また、夕方からはポルトガル語の学校に通った。そこでもたくさんの友達ができた。私はこの陽気な南米の人たちがとても気に入った。
サンパウロから飛行機で1時間もすると、あのリオのカーニバルで有名なリオデジャネイロに行くことができる。このリオのコパカバーナビーチやイパネマの海岸は、とても美しく、私の好きなところの1つになった。
丘の上には、大きなキリストの像がそびえ立っている。私は一度この山に登って、リオデジャネイロの海岸を見たことがある。それは壮大で美しかった。サンパウロのクリニックは、パウリスタ通りから少し中に入ったところにある2階建ての立派な建物である。夜になると、トロピカルな木が照明で照らされて、とてもきれいに見えた。
ブラジルは108カ国の民族の集まりであり、ほとんどの人が混血であるので、患者の多くは、なかなか日本では見られない人達であった。数年後、このクリニックはインフレのために閉鎖することになった。しかし、非常に貴重な経験をすることができたと思っている。

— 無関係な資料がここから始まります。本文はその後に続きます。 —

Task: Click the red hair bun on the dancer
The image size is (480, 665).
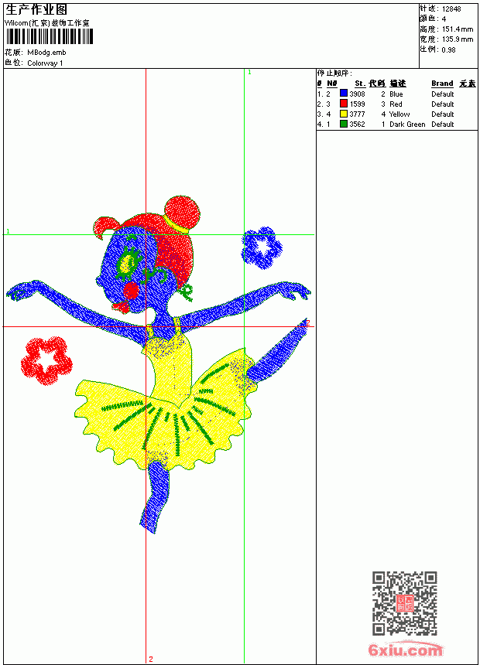Action: coord(182,212)
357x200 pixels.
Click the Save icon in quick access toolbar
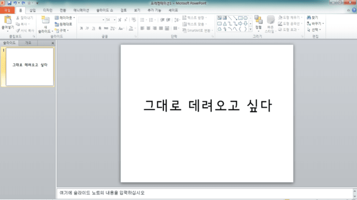click(x=9, y=3)
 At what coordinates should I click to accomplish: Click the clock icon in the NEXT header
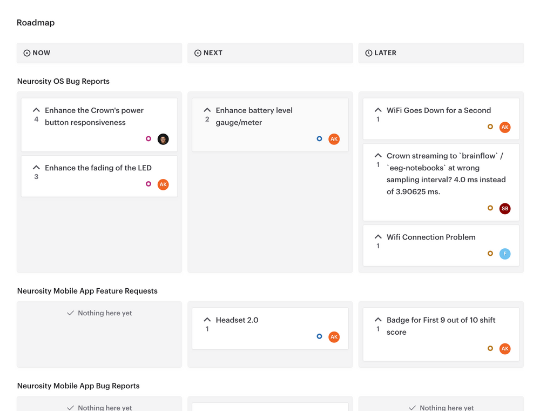[x=197, y=52]
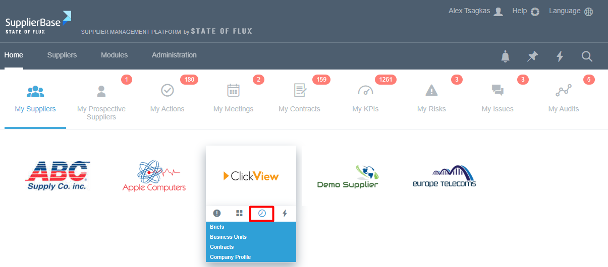Select the clock icon under ClickView

pos(262,213)
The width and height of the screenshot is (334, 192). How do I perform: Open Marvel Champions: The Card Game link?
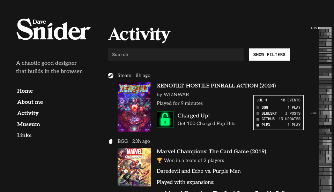[211, 151]
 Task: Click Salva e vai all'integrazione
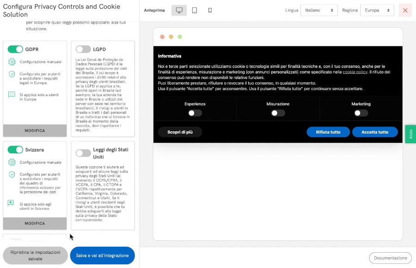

私たちは週末になると、広川さんのアルジャの別荘で過ごした。その中で、野生のブラジルの肉を1人1キロも用意されて、食べたのが印象に残っている。脂の少ない歯ごたえのあるブラジルの肉は、今でもよく思い出す。日本食が食べたくなったら、リベルダージの日本人街の日本食堂によく行った。
私たちのクリニックは閉鎖したが、3人のシオカワスクールの卒業生によってカイロプラクティックは受け継がれ、今では大成功を収めている。
数年後に、シオカワスクールの講師である神庭先生や、私が会長を務めている日本カイロプラクティック・リサーチ協会の機関誌「スパイナルコラム」の出版を助けていただいている東友印刷の田中氏と共にブラジルを訪れた。ブラジルのカイロプラクティックを引き継いで大成功を収めた長屋先生が治療を休んで、アルゼンチンとブラジルの境にあるイグアスの滝やリオデジャネイロの旅に付き添ってくれた。
私たちはアルゼンチン川のホテルに泊まったが、運悪くそこにカジノがあったため、私はほとんどのキャッシュをそこで無くしてしまった。そこで、日本から持ってきたビデオカメラなどの所持品を売って、かろうじて旅を楽しむことができた。